Appellant, taken into custody by two Cecil County police officers on trespassing charges, was questioned by his probation officer in the presence of the two officers in the police vehicle on the way to the police station and upon arrival at the police station about an arson that had occurred approximately one year earlier.

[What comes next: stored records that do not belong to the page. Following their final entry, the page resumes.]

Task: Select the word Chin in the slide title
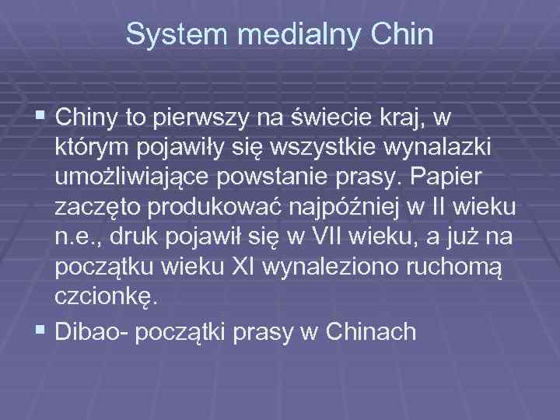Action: point(401,35)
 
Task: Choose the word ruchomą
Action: point(461,267)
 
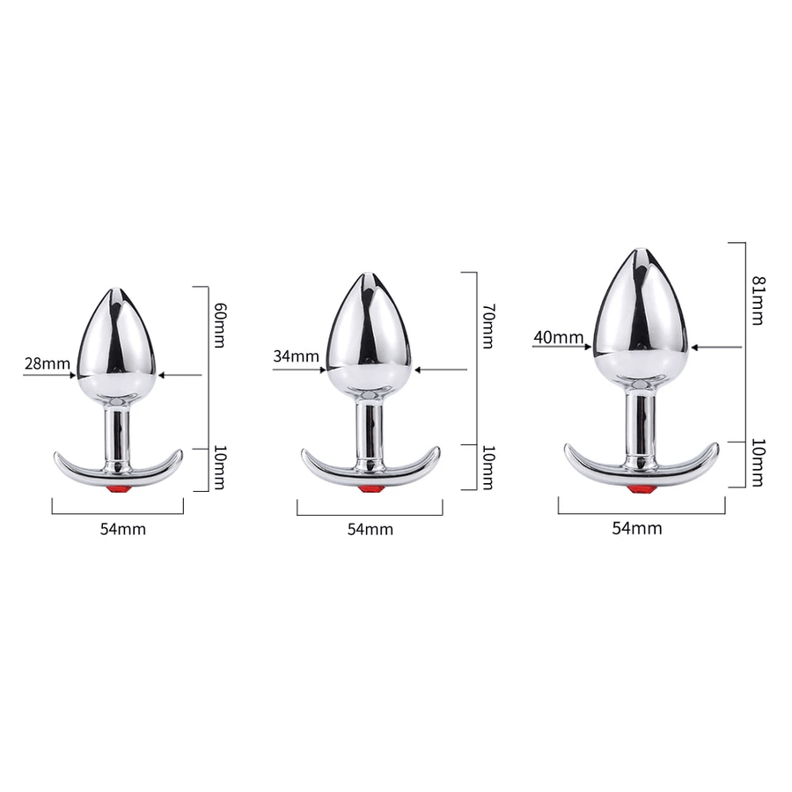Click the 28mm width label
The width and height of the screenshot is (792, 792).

The probation officer, tes *232 tifying that the purpose of his questioning was to enable him to make a proper recommendation as to whether appellant’s bail bond and probation should be revoked, at no time gave appellant Miranda warnings.

While appellant denied any involvement in the arson when he was questioned the first two times in the presence of the police officers, he told his probation officer, after first requesting the police officers to leave, that he had "set the fire.” This statement, admitted into evidence after appellant’s motion to suppress was denied, forms the basis of the instant conviction.

The privilege against self-incrimination, which Miranda warnings are primarily intended to secure, mandates that no person shall be compelled in any criminal case to be a witness against himself. U. S. Const., amend. V. In order to be subject to Miranda warnings, a defendant’s statement must flow from "custodial interrogation” within the meaning of Miranda, there defined as "questioning initiated by law enforcement officers after a person has been taken into custody or otherwise deprived of his freedom of action in any significant way.” 384 U.S. at 444.

The State, conceding that appellant was in custody and that no Miranda warnings were given, argues that the Miranda safeguards are not applicable to questioning conducted by a probation officer.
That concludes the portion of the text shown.